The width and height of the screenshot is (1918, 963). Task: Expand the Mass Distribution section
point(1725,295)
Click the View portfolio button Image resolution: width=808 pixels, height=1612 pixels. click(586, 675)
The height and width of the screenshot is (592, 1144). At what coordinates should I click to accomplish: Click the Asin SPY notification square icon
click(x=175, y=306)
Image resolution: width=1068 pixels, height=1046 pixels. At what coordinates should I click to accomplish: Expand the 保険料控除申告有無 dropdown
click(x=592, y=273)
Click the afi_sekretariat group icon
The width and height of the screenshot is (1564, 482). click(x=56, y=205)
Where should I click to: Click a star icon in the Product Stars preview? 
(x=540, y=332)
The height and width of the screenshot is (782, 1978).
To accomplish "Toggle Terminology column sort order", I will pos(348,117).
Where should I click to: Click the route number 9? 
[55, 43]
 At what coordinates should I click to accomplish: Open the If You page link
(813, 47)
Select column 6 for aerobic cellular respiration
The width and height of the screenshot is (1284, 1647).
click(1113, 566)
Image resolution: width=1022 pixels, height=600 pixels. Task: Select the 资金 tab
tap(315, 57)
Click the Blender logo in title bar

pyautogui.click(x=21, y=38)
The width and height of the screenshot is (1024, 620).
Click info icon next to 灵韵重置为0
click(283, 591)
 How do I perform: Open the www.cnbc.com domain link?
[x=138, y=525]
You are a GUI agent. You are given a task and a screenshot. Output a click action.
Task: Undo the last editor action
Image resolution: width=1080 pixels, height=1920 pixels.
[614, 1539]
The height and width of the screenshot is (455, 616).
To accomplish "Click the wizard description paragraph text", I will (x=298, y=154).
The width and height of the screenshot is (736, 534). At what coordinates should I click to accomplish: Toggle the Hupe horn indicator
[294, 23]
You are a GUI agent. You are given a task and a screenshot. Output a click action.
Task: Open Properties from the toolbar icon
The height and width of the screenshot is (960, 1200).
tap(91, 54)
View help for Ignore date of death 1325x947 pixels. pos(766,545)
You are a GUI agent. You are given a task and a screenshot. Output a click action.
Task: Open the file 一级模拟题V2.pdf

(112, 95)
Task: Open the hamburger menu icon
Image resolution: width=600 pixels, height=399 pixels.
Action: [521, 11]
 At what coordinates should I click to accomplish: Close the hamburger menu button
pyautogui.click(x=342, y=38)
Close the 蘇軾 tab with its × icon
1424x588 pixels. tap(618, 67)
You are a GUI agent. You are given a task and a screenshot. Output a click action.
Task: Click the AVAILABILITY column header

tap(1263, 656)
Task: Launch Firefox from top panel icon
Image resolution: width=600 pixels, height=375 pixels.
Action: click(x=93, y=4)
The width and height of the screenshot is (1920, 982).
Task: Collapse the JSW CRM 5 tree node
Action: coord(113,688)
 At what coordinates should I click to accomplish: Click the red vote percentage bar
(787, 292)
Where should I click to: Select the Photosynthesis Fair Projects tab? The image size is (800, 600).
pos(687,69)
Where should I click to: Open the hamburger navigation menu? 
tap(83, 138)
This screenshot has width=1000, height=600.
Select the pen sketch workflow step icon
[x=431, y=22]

Work order: Exactly reproduce the lines of the data above that run from the line containing "Where should I click to: Select" through the final one.

Answer section:
Where should I click to: Select the Photosynthesis Fair Projects tab? The image size is (800, 600).
pos(687,69)
Where should I click to: Open the hamburger navigation menu? 
tap(83, 138)
This screenshot has width=1000, height=600.
Select the pen sketch workflow step icon
[x=431, y=22]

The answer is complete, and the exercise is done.